Your instructions:
Retype the lines of the data below, from the line containing "Where should I click to: Open User" through the line containing "coord(950,561)", inclusive.

Element and text position data

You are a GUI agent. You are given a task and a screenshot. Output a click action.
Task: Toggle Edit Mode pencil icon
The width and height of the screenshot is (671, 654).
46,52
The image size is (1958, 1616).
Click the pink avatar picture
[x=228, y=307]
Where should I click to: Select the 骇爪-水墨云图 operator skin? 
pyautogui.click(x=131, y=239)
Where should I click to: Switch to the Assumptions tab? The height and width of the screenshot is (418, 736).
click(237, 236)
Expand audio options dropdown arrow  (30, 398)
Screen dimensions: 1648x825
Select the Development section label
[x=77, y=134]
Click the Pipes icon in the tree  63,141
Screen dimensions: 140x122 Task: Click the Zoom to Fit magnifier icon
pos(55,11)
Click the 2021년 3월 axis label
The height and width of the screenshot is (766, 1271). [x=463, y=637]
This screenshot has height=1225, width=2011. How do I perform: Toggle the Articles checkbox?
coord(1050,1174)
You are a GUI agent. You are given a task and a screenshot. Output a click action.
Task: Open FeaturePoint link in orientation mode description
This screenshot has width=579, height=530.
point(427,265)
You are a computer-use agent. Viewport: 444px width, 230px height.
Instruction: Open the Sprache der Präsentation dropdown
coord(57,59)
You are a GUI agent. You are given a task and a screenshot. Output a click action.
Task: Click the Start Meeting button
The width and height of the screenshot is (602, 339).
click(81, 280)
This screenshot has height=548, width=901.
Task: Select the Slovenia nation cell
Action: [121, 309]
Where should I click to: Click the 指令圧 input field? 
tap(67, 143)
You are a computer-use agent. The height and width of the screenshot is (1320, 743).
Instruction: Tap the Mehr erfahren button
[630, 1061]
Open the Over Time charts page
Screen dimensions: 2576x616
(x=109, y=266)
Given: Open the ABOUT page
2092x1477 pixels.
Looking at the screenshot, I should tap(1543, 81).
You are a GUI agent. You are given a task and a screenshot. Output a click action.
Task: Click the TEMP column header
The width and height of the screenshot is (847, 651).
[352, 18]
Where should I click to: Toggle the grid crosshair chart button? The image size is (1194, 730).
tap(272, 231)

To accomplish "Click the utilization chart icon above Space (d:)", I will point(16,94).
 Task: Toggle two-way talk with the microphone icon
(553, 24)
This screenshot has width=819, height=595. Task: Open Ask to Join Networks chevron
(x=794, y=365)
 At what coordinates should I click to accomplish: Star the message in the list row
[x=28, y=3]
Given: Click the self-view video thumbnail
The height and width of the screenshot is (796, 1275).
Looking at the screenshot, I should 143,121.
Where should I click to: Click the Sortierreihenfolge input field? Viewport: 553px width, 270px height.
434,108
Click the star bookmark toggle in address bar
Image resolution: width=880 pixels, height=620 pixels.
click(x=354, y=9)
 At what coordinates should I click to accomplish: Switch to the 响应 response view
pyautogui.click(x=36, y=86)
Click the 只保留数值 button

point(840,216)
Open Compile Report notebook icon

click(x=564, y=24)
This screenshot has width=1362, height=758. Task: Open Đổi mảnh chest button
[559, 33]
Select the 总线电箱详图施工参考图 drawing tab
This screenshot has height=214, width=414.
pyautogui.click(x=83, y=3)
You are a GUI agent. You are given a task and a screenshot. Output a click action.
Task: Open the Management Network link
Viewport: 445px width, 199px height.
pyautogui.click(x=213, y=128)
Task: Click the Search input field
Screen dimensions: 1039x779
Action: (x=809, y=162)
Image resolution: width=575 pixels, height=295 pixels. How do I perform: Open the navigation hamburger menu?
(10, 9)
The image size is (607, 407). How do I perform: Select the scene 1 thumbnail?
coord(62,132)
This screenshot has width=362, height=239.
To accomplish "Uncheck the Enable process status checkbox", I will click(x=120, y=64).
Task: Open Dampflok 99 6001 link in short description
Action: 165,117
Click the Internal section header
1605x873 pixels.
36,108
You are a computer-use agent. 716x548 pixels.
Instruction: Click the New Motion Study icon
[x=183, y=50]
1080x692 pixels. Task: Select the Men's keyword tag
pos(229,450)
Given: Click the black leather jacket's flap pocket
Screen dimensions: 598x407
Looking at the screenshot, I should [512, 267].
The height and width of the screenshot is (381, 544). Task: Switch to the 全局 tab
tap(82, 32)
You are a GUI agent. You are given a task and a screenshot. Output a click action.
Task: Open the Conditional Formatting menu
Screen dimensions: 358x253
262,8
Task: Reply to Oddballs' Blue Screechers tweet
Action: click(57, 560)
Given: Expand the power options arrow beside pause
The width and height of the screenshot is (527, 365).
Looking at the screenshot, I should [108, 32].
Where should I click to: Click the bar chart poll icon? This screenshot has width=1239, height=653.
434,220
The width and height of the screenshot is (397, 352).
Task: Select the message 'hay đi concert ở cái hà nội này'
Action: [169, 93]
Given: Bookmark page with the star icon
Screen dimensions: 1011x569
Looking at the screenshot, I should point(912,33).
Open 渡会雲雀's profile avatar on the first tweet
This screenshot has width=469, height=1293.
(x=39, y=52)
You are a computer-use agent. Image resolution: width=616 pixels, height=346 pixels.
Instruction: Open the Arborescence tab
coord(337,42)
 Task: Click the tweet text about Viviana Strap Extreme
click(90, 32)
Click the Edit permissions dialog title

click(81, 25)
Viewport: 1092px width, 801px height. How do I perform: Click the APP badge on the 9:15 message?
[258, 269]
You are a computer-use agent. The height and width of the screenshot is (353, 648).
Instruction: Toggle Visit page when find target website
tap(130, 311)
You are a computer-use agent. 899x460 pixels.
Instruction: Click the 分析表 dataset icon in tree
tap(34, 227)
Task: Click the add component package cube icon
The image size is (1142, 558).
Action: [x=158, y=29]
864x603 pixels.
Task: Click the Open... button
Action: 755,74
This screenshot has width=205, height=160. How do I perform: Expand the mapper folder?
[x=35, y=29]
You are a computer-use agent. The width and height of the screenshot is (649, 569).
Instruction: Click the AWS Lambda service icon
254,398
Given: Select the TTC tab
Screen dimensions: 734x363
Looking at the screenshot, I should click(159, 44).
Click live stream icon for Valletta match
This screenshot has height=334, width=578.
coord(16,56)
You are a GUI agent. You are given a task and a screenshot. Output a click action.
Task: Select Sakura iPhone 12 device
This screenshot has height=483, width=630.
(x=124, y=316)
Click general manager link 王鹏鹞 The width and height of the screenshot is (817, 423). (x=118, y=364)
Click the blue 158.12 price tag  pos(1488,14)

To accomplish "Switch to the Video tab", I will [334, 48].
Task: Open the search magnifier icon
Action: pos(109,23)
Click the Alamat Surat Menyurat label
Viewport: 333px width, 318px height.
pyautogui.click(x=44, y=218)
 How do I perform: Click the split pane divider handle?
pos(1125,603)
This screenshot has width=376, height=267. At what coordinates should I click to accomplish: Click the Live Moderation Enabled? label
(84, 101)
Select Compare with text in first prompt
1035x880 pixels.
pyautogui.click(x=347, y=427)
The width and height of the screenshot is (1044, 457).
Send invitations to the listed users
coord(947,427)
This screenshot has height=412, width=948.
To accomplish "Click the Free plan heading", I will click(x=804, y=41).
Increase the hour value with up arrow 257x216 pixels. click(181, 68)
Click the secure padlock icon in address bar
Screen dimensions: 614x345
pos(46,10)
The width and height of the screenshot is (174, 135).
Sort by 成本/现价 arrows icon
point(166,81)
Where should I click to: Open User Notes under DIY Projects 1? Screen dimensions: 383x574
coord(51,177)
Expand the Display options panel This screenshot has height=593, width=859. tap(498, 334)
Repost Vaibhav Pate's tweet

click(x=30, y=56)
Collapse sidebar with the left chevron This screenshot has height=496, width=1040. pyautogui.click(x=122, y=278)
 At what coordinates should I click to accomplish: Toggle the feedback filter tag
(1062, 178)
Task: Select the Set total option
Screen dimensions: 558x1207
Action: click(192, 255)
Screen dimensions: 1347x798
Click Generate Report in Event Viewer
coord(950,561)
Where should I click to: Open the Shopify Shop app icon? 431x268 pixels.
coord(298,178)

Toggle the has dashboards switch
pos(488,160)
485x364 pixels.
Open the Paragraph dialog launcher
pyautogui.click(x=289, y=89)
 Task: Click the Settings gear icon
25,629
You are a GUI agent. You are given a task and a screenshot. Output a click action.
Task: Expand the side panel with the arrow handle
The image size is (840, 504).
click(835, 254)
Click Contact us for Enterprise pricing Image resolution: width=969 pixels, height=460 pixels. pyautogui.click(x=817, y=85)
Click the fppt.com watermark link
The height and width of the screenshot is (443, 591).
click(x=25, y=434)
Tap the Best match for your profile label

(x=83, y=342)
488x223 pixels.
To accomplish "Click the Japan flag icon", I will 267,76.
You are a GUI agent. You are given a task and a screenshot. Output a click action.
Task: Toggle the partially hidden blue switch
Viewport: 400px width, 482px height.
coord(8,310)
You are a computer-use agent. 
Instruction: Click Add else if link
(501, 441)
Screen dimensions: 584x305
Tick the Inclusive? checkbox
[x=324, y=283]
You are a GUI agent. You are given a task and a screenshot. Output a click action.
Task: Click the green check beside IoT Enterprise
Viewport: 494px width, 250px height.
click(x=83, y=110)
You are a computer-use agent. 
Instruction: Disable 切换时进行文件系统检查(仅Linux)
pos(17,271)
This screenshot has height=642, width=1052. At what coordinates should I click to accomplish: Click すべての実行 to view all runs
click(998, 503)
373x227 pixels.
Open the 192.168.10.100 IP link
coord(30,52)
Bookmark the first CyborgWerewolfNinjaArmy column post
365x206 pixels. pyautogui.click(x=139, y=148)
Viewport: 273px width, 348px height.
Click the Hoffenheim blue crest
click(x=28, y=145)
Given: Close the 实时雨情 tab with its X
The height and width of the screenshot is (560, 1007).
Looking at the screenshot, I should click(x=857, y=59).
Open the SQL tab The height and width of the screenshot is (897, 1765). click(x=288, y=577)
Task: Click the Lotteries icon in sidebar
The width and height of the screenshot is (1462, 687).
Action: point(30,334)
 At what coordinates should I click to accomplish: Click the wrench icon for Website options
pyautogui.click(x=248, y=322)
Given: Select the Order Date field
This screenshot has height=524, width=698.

Result:
Where should I click to: Open User Notes under DIY Projects 1? Screen dimensions: 383x574
coord(51,177)
Expand the Display options panel This screenshot has height=593, width=859. tap(498, 334)
Repost Vaibhav Pate's tweet

click(x=30, y=56)
Collapse sidebar with the left chevron This screenshot has height=496, width=1040. pyautogui.click(x=122, y=278)
 At what coordinates should I click to accomplish: Toggle the feedback filter tag
(1062, 178)
Task: Select the Set total option
Screen dimensions: 558x1207
Action: click(192, 255)
Screen dimensions: 1347x798
Click Generate Report in Event Viewer
coord(950,561)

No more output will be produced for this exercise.